WHAT IS EXPECTED = Look through the records below for the line holding "Key Takeaways (25, 329)". Write it out exactly, with each following line through the line holding "Privacy Policy (411, 863)".

DATA =
▬▬▬▬▬▬▬▬▬▬
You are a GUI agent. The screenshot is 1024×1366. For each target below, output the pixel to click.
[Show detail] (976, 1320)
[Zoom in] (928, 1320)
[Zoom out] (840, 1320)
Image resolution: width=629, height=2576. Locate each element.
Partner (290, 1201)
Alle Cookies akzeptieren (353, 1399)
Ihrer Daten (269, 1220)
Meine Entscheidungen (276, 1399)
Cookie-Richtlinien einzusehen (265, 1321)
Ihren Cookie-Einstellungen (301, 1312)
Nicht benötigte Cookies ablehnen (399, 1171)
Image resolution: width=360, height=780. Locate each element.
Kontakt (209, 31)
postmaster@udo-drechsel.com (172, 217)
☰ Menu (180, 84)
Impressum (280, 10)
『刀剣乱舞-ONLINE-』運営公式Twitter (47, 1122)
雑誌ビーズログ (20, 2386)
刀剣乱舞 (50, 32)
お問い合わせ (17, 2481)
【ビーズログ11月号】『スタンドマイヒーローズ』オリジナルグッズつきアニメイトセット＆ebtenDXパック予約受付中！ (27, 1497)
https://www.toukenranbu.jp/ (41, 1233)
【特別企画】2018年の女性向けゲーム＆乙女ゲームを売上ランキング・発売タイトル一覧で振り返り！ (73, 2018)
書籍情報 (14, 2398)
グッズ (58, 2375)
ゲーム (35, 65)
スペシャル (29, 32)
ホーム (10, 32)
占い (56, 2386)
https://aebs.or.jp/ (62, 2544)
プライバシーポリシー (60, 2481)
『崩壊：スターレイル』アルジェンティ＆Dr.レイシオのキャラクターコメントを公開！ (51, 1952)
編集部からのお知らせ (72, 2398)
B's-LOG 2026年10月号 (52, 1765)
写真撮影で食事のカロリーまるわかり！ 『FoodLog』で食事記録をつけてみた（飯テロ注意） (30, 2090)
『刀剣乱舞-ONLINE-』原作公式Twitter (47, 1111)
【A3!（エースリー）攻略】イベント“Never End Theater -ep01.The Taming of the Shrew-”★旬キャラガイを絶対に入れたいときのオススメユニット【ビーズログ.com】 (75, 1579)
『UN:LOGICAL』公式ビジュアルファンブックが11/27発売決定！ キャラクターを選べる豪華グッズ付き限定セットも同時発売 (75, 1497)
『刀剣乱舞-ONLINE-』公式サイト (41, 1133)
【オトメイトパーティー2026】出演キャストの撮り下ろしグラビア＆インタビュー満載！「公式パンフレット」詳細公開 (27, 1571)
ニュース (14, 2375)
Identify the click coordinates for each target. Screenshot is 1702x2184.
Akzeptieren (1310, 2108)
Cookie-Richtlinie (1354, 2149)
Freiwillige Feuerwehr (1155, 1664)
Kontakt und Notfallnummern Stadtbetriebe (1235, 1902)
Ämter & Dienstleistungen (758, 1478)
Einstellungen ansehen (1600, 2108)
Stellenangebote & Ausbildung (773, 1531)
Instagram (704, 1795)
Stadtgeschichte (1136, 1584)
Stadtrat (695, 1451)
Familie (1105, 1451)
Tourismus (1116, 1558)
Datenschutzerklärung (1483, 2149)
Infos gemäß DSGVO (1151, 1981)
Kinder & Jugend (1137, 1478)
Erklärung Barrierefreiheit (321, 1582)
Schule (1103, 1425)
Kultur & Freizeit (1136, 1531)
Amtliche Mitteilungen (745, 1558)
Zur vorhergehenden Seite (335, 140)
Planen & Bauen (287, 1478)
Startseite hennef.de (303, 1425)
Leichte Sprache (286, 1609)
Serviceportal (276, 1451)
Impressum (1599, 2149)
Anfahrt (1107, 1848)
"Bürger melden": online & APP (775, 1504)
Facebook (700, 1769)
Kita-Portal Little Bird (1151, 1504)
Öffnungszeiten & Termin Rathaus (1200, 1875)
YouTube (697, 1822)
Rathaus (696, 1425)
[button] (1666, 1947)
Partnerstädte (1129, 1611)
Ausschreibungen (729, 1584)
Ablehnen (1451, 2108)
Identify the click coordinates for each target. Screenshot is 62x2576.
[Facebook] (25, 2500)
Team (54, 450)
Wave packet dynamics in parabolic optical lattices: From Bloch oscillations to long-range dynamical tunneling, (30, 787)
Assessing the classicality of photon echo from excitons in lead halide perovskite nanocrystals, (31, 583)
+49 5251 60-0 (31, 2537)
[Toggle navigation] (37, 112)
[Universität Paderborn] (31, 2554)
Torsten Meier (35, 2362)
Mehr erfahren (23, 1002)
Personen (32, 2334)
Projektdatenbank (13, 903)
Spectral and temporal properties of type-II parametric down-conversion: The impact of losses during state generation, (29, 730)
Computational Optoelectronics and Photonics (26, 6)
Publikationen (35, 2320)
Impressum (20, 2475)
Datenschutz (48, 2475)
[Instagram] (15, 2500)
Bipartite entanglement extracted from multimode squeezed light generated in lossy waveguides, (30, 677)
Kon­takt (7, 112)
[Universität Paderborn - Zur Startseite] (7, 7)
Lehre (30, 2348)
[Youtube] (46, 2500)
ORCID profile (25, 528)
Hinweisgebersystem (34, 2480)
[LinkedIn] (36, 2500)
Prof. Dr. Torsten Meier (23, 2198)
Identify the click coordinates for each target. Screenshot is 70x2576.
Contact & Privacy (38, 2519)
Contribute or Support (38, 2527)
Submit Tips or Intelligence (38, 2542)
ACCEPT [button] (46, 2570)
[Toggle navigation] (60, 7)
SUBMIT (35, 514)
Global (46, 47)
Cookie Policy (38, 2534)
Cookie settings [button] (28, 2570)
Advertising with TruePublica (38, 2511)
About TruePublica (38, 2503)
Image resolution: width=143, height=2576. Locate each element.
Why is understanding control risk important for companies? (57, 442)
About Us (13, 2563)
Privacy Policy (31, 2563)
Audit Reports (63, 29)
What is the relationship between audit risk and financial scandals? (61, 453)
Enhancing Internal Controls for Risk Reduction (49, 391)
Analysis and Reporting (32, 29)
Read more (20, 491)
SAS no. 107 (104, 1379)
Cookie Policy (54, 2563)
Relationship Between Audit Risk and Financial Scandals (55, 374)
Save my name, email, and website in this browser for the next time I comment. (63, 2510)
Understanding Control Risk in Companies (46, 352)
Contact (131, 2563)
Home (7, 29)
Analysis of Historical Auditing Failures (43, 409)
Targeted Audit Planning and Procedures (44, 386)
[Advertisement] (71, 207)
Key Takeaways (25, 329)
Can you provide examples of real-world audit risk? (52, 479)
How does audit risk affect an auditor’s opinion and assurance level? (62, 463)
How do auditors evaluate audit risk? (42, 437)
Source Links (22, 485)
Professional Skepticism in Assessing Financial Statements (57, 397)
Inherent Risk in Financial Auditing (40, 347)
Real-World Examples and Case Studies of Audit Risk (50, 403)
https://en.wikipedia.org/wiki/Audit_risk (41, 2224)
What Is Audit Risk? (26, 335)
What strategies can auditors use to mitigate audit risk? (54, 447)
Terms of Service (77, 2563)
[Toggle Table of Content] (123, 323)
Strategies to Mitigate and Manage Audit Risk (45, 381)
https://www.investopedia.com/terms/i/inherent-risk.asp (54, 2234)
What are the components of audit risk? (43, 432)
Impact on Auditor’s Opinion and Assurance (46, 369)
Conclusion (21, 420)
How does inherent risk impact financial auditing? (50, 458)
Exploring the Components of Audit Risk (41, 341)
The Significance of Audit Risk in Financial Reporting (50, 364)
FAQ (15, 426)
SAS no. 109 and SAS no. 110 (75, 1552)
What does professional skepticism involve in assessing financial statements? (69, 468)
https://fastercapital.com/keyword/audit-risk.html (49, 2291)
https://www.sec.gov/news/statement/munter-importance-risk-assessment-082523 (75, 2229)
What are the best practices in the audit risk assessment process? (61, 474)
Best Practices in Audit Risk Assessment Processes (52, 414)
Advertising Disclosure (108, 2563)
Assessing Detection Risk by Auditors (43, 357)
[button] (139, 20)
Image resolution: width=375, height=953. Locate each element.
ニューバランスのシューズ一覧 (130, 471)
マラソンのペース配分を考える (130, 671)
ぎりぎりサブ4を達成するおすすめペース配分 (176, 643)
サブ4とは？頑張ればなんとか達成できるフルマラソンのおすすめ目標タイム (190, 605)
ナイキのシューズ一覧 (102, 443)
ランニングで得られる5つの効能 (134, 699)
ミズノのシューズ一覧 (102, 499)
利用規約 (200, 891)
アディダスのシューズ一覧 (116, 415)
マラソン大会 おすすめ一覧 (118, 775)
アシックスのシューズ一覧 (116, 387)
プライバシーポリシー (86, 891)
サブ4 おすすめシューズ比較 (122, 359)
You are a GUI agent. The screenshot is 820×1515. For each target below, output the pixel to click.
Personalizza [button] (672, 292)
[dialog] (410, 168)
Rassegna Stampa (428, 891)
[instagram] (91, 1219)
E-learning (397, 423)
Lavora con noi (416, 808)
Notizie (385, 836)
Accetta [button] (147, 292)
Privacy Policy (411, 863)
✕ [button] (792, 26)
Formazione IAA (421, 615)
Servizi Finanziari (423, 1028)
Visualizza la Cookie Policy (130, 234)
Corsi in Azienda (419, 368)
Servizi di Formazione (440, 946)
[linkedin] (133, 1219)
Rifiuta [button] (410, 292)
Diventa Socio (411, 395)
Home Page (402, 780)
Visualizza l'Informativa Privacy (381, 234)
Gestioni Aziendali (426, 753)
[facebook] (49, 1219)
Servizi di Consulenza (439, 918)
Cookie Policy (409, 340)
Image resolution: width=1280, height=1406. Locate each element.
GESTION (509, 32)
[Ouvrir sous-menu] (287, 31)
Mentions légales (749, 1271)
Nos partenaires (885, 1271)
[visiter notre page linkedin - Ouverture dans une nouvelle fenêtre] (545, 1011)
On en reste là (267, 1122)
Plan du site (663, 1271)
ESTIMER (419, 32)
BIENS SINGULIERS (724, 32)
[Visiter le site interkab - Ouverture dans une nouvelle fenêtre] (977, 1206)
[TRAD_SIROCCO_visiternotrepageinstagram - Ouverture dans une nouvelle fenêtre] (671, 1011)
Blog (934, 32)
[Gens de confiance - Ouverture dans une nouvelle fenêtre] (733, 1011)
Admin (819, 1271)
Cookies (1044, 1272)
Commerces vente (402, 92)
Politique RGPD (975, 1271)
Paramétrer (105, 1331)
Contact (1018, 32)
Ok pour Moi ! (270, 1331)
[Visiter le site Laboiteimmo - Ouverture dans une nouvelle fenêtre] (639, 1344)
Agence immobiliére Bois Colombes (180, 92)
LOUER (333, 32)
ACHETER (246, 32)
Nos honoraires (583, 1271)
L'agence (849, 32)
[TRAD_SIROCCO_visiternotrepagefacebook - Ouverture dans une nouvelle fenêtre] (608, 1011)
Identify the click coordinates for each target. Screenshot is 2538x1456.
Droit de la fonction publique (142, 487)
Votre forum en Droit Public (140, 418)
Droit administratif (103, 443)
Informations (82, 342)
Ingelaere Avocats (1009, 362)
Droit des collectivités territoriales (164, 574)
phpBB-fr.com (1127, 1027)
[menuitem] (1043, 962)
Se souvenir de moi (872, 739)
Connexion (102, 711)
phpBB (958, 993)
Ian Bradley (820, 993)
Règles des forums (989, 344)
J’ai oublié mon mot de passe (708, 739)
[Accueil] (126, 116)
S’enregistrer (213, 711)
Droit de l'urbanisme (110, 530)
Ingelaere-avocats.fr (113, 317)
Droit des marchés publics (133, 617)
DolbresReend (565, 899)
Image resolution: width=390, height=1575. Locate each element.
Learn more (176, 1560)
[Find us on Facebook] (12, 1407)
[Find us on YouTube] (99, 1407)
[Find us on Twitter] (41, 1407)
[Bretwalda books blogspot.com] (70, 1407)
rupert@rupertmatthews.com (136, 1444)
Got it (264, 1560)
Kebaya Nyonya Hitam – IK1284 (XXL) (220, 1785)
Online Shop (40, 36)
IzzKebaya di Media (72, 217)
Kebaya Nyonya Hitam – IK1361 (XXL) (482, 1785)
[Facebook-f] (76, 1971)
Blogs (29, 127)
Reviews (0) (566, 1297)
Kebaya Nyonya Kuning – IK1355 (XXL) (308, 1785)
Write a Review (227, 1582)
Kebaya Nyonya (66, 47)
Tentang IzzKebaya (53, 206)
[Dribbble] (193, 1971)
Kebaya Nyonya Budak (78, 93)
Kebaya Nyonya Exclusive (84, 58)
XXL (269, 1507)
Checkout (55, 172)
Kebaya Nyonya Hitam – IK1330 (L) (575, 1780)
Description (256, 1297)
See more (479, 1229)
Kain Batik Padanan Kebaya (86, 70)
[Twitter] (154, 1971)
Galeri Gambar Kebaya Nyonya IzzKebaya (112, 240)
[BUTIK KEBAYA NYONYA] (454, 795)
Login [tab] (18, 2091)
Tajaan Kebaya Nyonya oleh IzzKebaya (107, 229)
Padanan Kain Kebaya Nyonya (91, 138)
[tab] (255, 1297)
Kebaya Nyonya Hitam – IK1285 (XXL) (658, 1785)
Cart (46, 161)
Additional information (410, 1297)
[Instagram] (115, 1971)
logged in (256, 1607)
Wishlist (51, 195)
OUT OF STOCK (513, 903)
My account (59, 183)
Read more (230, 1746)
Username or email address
▬▬▬▬▬▬▬▬▬▬
EXERCISE ANSWER =
Key Takeaways (25, 329)
Can you provide examples of real-world audit risk? (52, 479)
How does audit risk affect an auditor’s opinion and assurance level? (62, 463)
How do auditors evaluate audit risk? (42, 437)
Source Links (22, 485)
Professional Skepticism in Assessing Financial Statements (57, 397)
Inherent Risk in Financial Auditing (40, 347)
Real-World Examples and Case Studies of Audit Risk (50, 403)
https://en.wikipedia.org/wiki/Audit_risk (41, 2224)
What Is Audit Risk? (26, 335)
What strategies can auditors use to mitigate audit risk? (54, 447)
Terms of Service (77, 2563)
[Toggle Table of Content] (123, 323)
Strategies to Mitigate and Manage Audit Risk (45, 381)
https://www.investopedia.com/terms/i/inherent-risk.asp (54, 2234)
What are the components of audit risk? (43, 432)
Impact on Auditor’s Opinion and Assurance (46, 369)
Conclusion (21, 420)
How does inherent risk impact financial auditing? (50, 458)
Exploring the Components of Audit Risk (41, 341)
The Significance of Audit Risk in Financial Reporting (50, 364)
FAQ (15, 426)
SAS no. 109 and SAS no. 110 (75, 1552)
What does professional skepticism involve in assessing financial statements? (69, 468)
https://fastercapital.com/keyword/audit-risk.html (49, 2291)
https://www.sec.gov/news/statement/munter-importance-risk-assessment-082523 (75, 2229)
What are the best practices in the audit risk assessment process? (61, 474)
Best Practices in Audit Risk Assessment Processes (52, 414)
Advertising Disclosure (108, 2563)
Assessing Detection Risk by Auditors (43, 357)
[button] (139, 20)
Image resolution: width=375, height=953. Locate each element.
ニューバランスのシューズ一覧 (130, 471)
マラソンのペース配分を考える (130, 671)
ぎりぎりサブ4を達成するおすすめペース配分 (176, 643)
サブ4とは？頑張ればなんとか達成できるフルマラソンのおすすめ目標タイム (190, 605)
ナイキのシューズ一覧 (102, 443)
ランニングで得られる5つの効能 (134, 699)
ミズノのシューズ一覧 (102, 499)
利用規約 (200, 891)
アディダスのシューズ一覧 (116, 415)
マラソン大会 おすすめ一覧 (118, 775)
アシックスのシューズ一覧 (116, 387)
プライバシーポリシー (86, 891)
サブ4 おすすめシューズ比較 (122, 359)
You are a GUI agent. The screenshot is 820×1515. For each target below, output the pixel to click.
Personalizza [button] (672, 292)
[dialog] (410, 168)
Rassegna Stampa (428, 891)
[instagram] (91, 1219)
E-learning (397, 423)
Lavora con noi (416, 808)
Notizie (385, 836)
Accetta [button] (147, 292)
Privacy Policy (411, 863)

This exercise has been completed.